Enfin, plusieurs dispositions de la loi d’orientation des mobilités, comme la création du forfait mobilités, entrent en vigueur au 1er janvier 2020. Une éco-contribution sur le transport aérien, d’un montant variant de 1,50 à 18 euros par billet, est également instaurée.

Nouveaux établissements publics

Le premier jour de l’année marque enfin la création de nouveaux établissements publics. Est notamment créé l’Office français pour la biodiversité. Ce nouvel opérateur, qui naît de la fusion de l’Agence française pour la biodiversité (AFB) et de l’Office national de la chasse et de la faune sauvage (ONCFS), assurera la préservation et la restauration de la biodiversité.

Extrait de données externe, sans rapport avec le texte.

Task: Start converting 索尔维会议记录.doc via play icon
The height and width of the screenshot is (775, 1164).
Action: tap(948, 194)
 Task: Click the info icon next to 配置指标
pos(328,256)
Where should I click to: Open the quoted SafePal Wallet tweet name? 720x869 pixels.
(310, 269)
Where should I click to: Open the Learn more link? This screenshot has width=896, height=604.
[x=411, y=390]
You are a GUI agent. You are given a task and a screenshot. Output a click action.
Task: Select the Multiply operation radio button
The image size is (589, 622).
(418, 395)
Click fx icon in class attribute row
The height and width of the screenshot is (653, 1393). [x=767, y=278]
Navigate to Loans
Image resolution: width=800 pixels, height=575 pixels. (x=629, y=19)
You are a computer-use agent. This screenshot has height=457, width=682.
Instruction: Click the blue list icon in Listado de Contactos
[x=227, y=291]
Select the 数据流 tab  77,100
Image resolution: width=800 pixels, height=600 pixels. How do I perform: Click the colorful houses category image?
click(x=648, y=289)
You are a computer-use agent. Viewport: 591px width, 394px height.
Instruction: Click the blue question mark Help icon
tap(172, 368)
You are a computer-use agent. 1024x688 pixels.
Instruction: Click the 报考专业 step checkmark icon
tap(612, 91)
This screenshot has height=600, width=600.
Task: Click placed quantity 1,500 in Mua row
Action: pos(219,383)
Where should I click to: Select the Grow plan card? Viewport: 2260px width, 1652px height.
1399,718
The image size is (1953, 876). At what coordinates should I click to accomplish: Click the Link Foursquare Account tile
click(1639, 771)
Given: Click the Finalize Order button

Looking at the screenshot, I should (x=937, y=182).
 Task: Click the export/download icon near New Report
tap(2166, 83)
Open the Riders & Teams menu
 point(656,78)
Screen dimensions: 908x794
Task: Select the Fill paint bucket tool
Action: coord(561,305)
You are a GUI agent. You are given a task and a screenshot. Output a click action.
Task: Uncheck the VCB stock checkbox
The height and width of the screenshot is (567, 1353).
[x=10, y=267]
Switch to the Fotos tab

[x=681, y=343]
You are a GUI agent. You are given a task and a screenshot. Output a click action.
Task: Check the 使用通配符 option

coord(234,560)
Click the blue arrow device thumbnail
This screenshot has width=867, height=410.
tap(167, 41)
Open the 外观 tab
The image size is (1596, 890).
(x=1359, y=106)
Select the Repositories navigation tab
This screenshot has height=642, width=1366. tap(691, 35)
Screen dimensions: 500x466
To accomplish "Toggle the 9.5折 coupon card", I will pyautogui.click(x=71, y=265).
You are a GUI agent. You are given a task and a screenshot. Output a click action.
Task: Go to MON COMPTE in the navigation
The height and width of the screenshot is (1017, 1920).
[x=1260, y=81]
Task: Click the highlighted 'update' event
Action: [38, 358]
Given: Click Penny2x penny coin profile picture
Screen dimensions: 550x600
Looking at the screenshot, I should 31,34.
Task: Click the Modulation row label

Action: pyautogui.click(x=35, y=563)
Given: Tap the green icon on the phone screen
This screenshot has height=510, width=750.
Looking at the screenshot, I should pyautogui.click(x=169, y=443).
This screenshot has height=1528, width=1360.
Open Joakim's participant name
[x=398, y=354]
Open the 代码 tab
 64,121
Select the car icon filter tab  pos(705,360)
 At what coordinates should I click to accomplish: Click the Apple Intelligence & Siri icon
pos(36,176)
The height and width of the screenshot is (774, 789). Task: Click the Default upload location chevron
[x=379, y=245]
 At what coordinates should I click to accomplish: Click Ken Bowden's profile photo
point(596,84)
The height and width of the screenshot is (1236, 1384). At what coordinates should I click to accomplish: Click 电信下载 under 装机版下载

Il regroupera les collaborateurs issus de l’Agence française pour la biodiversité (AFB) et de l’Office national de la chasse et de la faune sauvage (ONCFS). La création de l’OFB est une étape supplémentaire dans la sauvegarde de notre patrimoine naturel.

L’Office français de la biodiversité répond à trois enjeux majeurs :

– Simplifier l’organisation par le rapprochement des expertises complémentaires,

– Coordonner pour renforcer l’efficacité des politiques publiques,

– Renforcer l’action territoriale.

Les cinq missions de l’OFB :

– L’appui à la mise en œuvre des politiques de l’eau et de la biodiversité,

– La gestion et l’appui à la gestion d’espaces naturels,

– La police de l’environnement et la police sanitaire,

– La formation et la mobilisation des citoyens et des parties prenantes,

– Le développement de la connaissance, de la recherche et de l’expertise sur les espèces et les milieux, ainsi que sur la gestion adaptative.

À partir du 1er janvier 2020,  l’Inra et l’Irstea fusionnent pour former l’Institut national de recherche pour l’agriculture, l’alimentation et l’environnement (Inrae).

La nouvelle année voit aussi naître l’Agence de la cohésion des territoires qui doit accompagner les collectivités locales dans leurs projets de territoires, notamment la mise en place de « modes de transport doux et alternatifs».